University of Rochester Medical Center
June 27, 2022
It’s one of the most common questions to have after finding out you have cancer, especially if others in your family have had cancer, too: How did I get cancer and could it have been passed from a family member?
Research shows about 10% of cancers have a hereditary component, meaning the person inherited a mutation in their genes that puts them at an increased risk of developing certain types of cancer.
If you’ve ever had a cancer diagnosis, you may be eligible for genetic testing, but you may have some questions before you take the leap. Ashley Hendershot, D.N.P., F.N.P.-B.C., B.S.N., works as a nurse practitioner with Wilmot Cancer Institute’s Hereditary Cancer Screening and Risk Reduction Program and answers some common questions below.
Should all cancer survivors get genetic testing?
It depends on the type of cancer.

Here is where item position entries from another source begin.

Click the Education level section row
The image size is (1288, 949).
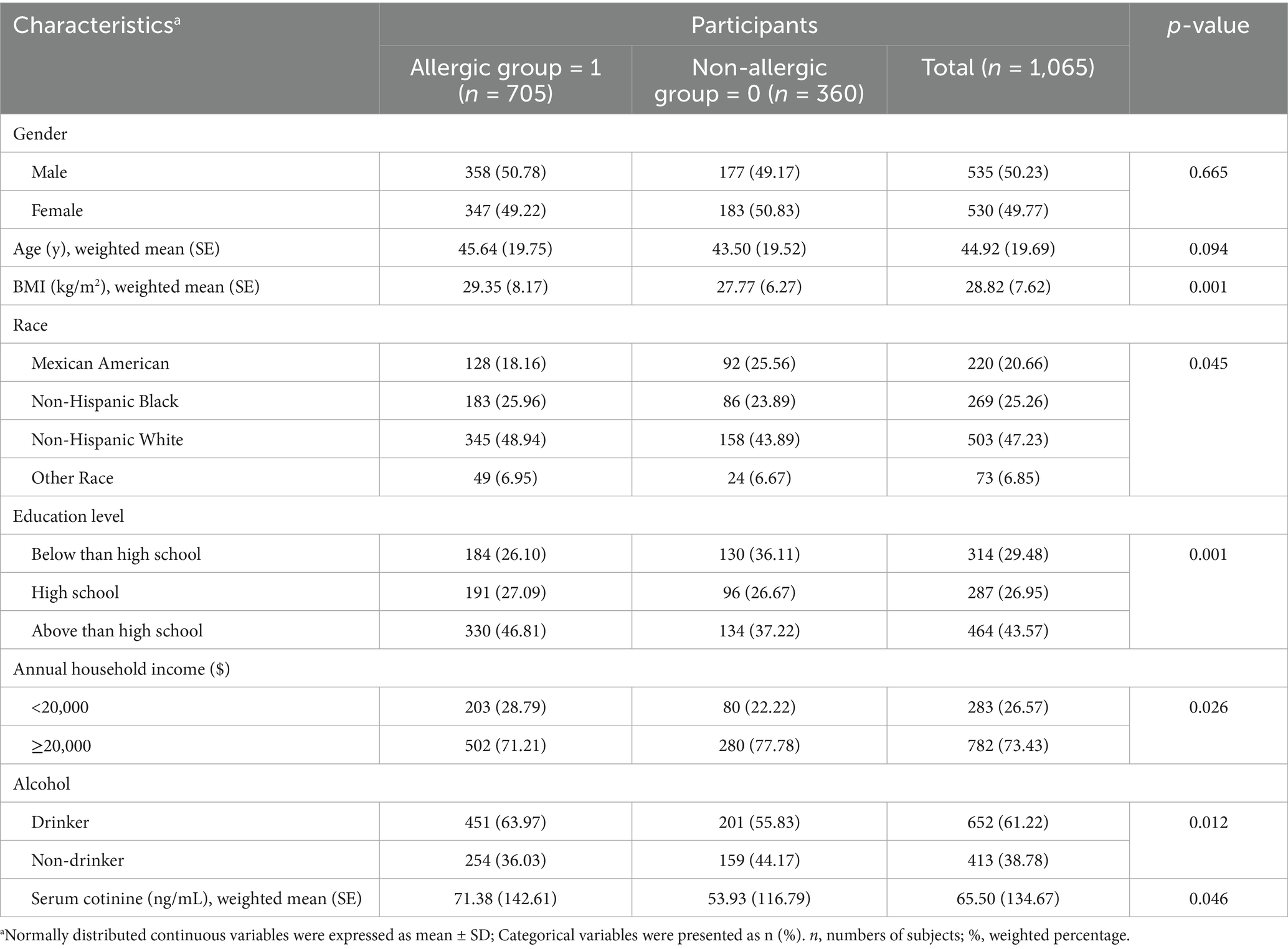644,516
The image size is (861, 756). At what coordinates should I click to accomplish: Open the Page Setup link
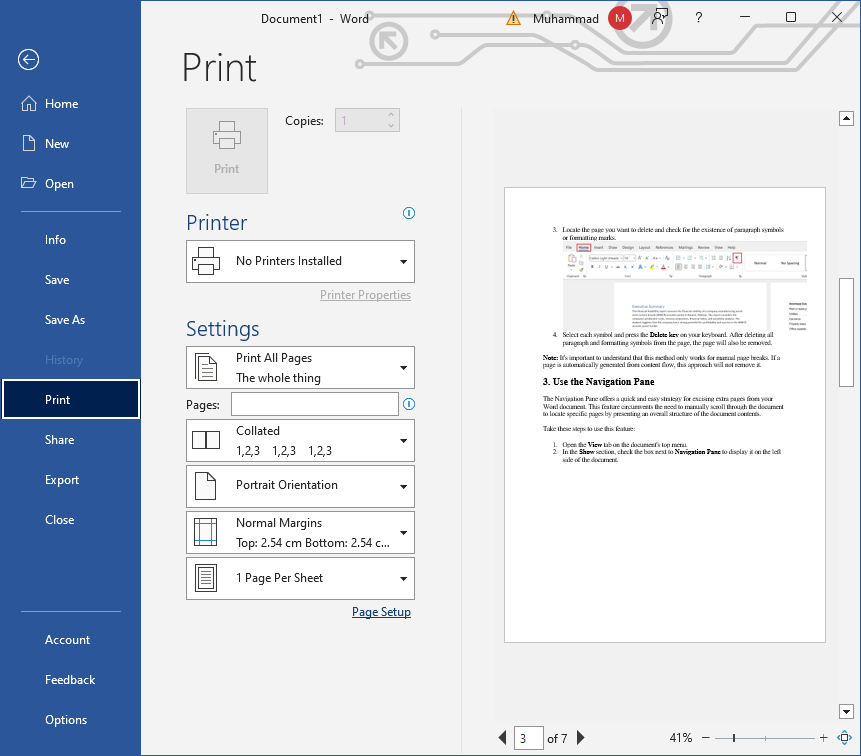[381, 612]
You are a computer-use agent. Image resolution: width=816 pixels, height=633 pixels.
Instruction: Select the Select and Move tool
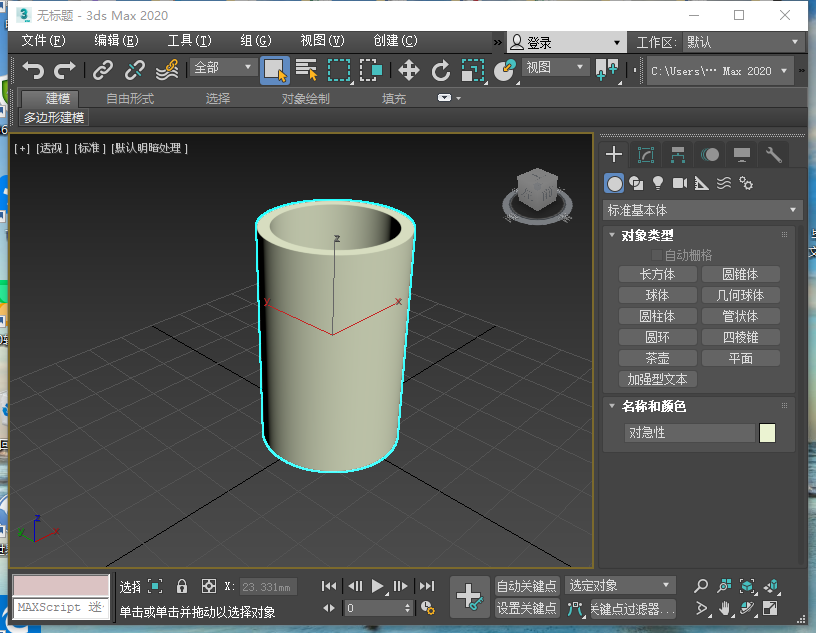409,70
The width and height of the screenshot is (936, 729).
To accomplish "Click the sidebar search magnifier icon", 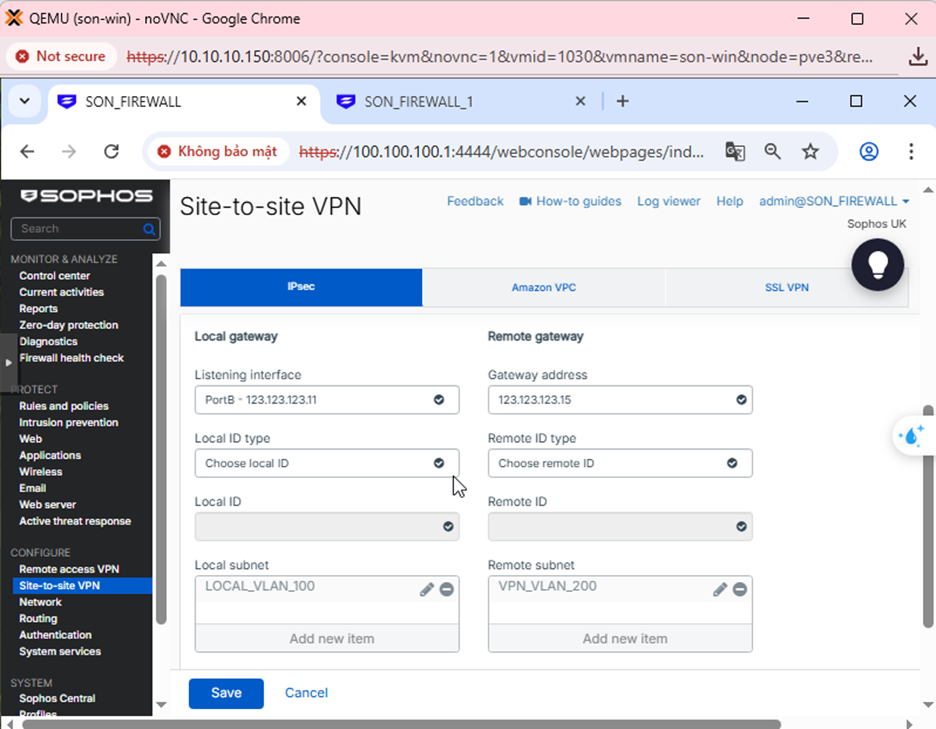I will (149, 229).

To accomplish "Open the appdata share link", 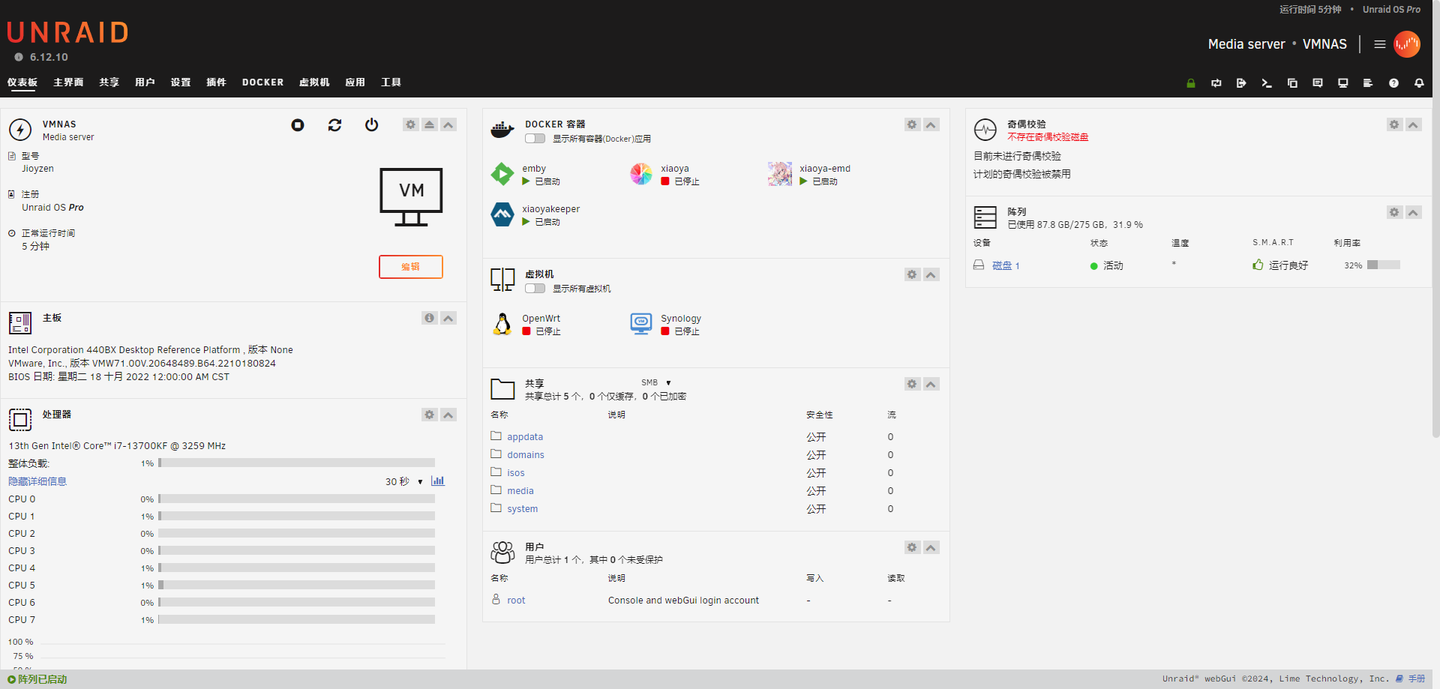I will pos(525,437).
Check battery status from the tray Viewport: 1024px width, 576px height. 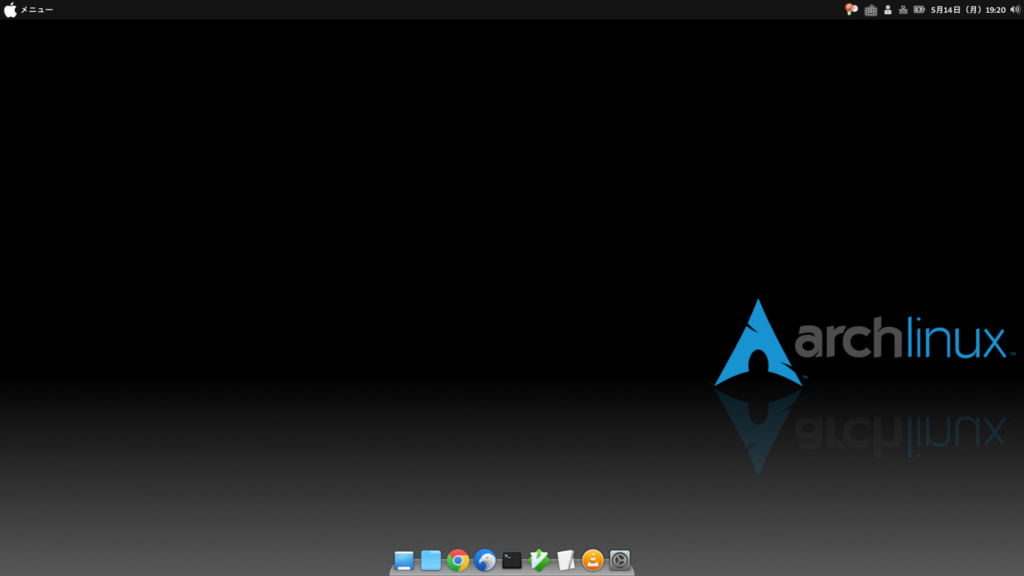tap(919, 9)
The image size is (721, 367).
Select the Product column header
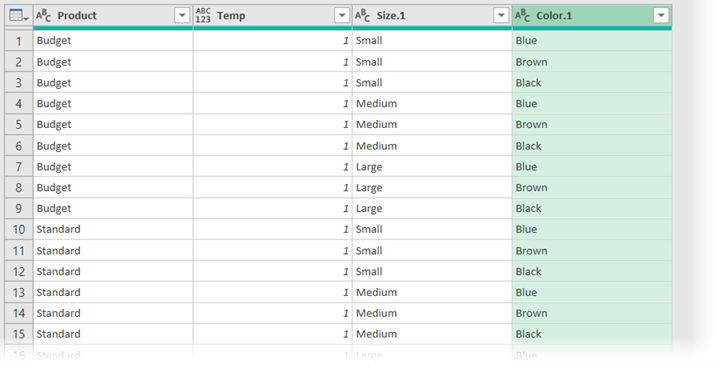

Most cancer types meet criteria for genetic testing. Some of the most common cancer types that meet criteria include breast, ovarian, prostate, pancreatic, colon, and uterine. However, some cancer types are not associated with genetic predisposition and are usually related to environmental exposures. For example, lung cancer tends to be tied with smoking or other risk factors in the environment, while cervical cancer is most often caused by a previous HPV infection.
No matter what kind of cancer you had, if you are interested in knowing about whether you should get genetic testing, you should feel empowered to talk with your primary care provider or oncology team.
What are the benefits for genetic testing in cancer survivors?
Genetic testing is recommended for many cancer types, even if you are a cancer survivor. Some individuals with a genetic predisposition to cancer (also called pathogenic variants) may be at risk for other cancer types or a recurrence of their first cancer and should be watched more carefully than those with average risk. You may need more frequent cancer screenings for some types of cancer if you are found to have a genetic mutation tied to particular types of cancer.
Genetic testing information is also helpful for family members. If you test positive for a genetic predisposition to cancer, all of your first-degree relatives (parents, siblings and children) have a 50% chance of also having the same genetic predisposition. They should be informed of your genetic predisposition to cancer and offered genetic testing to determine their own risk.
Can you get genetic testing even if you are many years out from your diagnosis?
Yes! Even if you are several years removed from your cancer diagnosis, if you meet criteria for genetic testing, you should consider it to inform your own risk as well as to inform your family members of their risk.
Is it possible you might need to get genetic testing done more than once in your life as a cancer survivor?
Yes. Genetic testing is constantly changing and evolving as researchers learn more information about the human genome. New genes are added to genetic testing panels as more information is identified. Individuals who had genetic testing before 2014 should discuss updating genetic testing with a panel. Those who have had testing are recommended to check in about any updates to genetic testing every three to five years to ensure they do not need more testing.
How do I get genetic testing?
Talk to your doctor or oncologist about your personal and family history and ask about genetic testing.